You are viewing a plain text version of this content. The canonical link for it is here.
Posted to dev@beam.apache.org by Kenneth Knowles <ke...@apache.org> on 2019/01/14 03:53:46 UTC

Vendoring Calcite

After doing the Guava vendoring as a practice run [1], I started on Calcite
[2]. I have a couple issues, questions, suspicions I wanted to bring up to
see if anyone had good ideas.

 - Calcite has a bunch of transitive deps which I vendored with it.
 - Calcite's transitive deps include proto. Relocating would break
generated code unless it is also bundled. I don't really know the story
here.
 - Our SQL parser links into Calcite, so needs to share relocation. We do
exactly this between vendored gRPC and the generated portability classes.
Perhaps this parser package should be isolated from the main Beam SQL
package.
 - Codegen of SQL statements links into Calcite. Does it link the generated
code with its own support library by using reflection (in which case
relocation is probably fine) or by concatenating strings (in which case
relocation would break things if we cannot configure a custom prefix)?
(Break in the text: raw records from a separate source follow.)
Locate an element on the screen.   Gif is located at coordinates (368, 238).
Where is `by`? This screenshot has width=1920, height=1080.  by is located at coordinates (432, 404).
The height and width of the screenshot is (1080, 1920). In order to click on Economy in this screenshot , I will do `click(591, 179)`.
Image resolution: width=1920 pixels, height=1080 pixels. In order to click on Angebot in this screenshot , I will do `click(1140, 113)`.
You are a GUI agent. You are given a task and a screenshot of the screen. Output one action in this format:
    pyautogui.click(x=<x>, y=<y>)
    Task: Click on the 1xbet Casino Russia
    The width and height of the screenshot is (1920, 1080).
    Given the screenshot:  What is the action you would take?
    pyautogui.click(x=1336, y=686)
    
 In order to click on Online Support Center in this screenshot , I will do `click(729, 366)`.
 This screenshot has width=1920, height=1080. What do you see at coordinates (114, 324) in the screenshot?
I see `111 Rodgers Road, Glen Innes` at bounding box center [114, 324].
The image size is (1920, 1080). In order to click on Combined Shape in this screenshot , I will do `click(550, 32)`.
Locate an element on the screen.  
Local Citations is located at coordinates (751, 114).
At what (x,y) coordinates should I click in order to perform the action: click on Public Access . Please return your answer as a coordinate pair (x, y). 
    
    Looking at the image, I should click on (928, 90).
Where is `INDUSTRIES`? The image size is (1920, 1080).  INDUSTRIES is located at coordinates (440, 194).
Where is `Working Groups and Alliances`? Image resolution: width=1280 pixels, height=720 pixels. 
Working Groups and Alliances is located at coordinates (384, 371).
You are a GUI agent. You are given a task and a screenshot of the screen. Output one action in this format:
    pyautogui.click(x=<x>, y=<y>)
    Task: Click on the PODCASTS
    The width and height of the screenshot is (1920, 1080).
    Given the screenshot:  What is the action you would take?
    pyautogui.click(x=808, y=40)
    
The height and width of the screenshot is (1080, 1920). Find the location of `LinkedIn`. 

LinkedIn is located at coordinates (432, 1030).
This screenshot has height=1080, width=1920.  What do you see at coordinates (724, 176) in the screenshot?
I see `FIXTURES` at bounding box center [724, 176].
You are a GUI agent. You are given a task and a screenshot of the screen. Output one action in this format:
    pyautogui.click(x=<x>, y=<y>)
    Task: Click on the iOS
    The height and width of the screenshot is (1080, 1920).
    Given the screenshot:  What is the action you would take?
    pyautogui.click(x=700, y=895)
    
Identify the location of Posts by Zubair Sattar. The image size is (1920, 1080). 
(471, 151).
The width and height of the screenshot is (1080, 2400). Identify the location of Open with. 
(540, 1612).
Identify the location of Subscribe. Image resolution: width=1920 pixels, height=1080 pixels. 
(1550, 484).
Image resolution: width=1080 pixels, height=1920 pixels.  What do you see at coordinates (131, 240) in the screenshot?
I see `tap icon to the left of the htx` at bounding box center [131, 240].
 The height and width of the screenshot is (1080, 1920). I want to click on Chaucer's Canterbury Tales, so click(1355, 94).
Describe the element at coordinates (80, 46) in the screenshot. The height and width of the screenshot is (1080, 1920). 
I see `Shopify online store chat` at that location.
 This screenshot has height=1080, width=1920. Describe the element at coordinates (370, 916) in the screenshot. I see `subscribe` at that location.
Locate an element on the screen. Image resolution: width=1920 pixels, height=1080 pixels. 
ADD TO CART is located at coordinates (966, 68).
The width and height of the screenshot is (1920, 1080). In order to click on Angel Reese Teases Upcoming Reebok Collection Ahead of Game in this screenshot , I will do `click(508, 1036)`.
It is a lot to deal with, but also a decent payoff. We know there are users
who wanted to use their own version of Calcite but could not. Also you have
to tweak your IntelliJ to step into Calcite's code while debugging, whereas
after this vendoring that won't be necessary.

Kenn

[1] https://github.com/apache/beam/pull/7494
[2] https://github.com/kennknowles/beam/commits/vendor-calcite

Re: Vendoring Calcite

Posted by Gleb Kanterov <gl...@spotify.com>.
Great initiative. I was thinking about making a similar proposal. I tried
using Beam SQL in a project that has Calcite dependency, and it doesn't
work because Calcite does internal JDBC connection on "jdbc:calcite:" URL,
and you can't register two drivers for the same scheme. Not sure how it's
going to work out with vendoring, for instance, see Frameworks.java#L153
<https://github.com/apache/calcite/blob/master/core/src/main/java/org/apache/calcite/tools/Frameworks.java#L153>
and
MaterializedViewTable.java#L59
<https://github.com/apache/calcite/blob/master/core/src/main/java/org/apache/calcite/schema/impl/MaterializedViewTable.java#L59>,
probably, it needs to be addressed in Calcite itself.

One of the use-cases I see for vendored Calcite is being able to rely on
"developer" API to extend Beam SQL capabilities.

Gleb

On Mon, Jan 14, 2019 at 4:54 AM Kenneth Knowles <ke...@apache.org> wrote:

> After doing the Guava vendoring as a practice run [1], I started on
> Calcite [2]. I have a couple issues, questions, suspicions I wanted to
> bring up to see if anyone had good ideas.
>
>  - Calcite has a bunch of transitive deps which I vendored with it.
>  - Calcite's transitive deps include proto. Relocating would break
> generated code unless it is also bundled. I don't really know the story
> here.
>  - Our SQL parser links into Calcite, so needs to share relocation. We do
> exactly this between vendored gRPC and the generated portability classes.
> Perhaps this parser package should be isolated from the main Beam SQL
> package.
>  - Codegen of SQL statements links into Calcite. Does it link the
> generated code with its own support library by using reflection (in which
> case relocation is probably fine) or by concatenating strings (in which
> case relocation would break things if we cannot configure a custom prefix)?
>
> It is a lot to deal with, but also a decent payoff. We know there are
> users who wanted to use their own version of Calcite but could not. Also
> you have to tweak your IntelliJ to step into Calcite's code while
> debugging, whereas after this vendoring that won't be necessary.
>
> Kenn
>
> [1] https://github.com/apache/beam/pull/7494
> [2] https://github.com/kennknowles/beam/commits/vendor-calcite
>


-- 
Cheers,
Gleb